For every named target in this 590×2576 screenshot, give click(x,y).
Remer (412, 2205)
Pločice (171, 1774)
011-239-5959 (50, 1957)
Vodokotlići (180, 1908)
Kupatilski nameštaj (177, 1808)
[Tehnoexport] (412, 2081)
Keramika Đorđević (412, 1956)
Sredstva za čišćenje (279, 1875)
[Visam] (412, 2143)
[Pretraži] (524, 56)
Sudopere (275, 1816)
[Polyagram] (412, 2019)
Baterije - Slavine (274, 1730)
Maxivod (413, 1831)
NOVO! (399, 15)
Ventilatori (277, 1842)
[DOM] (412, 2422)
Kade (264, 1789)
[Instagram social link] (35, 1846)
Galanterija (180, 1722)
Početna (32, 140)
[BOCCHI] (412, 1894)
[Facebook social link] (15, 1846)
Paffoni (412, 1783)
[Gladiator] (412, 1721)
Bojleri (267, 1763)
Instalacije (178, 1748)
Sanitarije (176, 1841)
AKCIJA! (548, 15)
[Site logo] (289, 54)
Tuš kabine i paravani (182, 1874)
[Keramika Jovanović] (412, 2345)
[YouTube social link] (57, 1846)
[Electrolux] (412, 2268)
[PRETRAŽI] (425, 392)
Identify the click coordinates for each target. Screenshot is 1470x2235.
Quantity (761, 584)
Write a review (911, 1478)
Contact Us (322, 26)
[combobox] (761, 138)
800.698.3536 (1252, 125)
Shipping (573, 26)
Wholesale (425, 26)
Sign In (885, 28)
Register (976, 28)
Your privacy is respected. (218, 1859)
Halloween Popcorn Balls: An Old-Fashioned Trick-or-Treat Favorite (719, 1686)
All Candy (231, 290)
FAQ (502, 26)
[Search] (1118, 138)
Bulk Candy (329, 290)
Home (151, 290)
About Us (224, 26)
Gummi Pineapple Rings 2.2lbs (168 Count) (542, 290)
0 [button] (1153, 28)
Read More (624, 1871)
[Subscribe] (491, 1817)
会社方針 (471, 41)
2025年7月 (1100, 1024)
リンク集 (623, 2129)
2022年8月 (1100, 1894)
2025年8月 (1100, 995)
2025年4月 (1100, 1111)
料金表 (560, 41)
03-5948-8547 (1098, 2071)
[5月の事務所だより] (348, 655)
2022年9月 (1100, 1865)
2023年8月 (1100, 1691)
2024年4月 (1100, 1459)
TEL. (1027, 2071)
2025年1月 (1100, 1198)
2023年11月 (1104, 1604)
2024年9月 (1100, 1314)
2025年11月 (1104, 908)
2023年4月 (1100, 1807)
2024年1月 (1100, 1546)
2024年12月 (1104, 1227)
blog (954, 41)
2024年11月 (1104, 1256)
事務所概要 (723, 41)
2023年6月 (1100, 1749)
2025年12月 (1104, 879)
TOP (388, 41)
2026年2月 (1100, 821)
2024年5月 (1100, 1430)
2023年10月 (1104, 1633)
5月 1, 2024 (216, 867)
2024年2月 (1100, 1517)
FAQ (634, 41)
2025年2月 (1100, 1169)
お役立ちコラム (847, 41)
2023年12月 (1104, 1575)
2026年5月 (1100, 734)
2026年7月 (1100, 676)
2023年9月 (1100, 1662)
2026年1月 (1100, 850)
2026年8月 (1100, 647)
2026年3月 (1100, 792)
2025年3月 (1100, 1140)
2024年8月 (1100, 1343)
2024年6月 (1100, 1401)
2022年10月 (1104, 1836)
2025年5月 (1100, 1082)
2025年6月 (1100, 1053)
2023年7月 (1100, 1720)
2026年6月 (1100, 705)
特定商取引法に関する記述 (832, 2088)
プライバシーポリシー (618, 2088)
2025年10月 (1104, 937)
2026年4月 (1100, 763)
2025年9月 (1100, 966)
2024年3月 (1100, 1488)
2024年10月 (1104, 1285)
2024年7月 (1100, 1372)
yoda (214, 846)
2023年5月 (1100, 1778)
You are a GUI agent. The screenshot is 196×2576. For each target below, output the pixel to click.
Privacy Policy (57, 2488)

◆ ◆ ◆ ◆ ◆ ◆ ◆

- **The task**
Only one stretch of the data above is needed. Restate it word for word, from the line containing "[YouTube social link] (57, 1846)" through the line containing "Halloween Popcorn Balls: An", both ends included.

- **Answer below**
[YouTube social link] (57, 1846)
[Electrolux] (412, 2268)
[PRETRAŽI] (425, 392)
Identify the click coordinates for each target. Screenshot is 1470x2235.
Quantity (761, 584)
Write a review (911, 1478)
Contact Us (322, 26)
[combobox] (761, 138)
800.698.3536 (1252, 125)
Shipping (573, 26)
Wholesale (425, 26)
Sign In (885, 28)
Register (976, 28)
Your privacy is respected. (218, 1859)
Halloween Popcorn Balls: An Old-Fashioned Trick-or-Treat Favorite (719, 1686)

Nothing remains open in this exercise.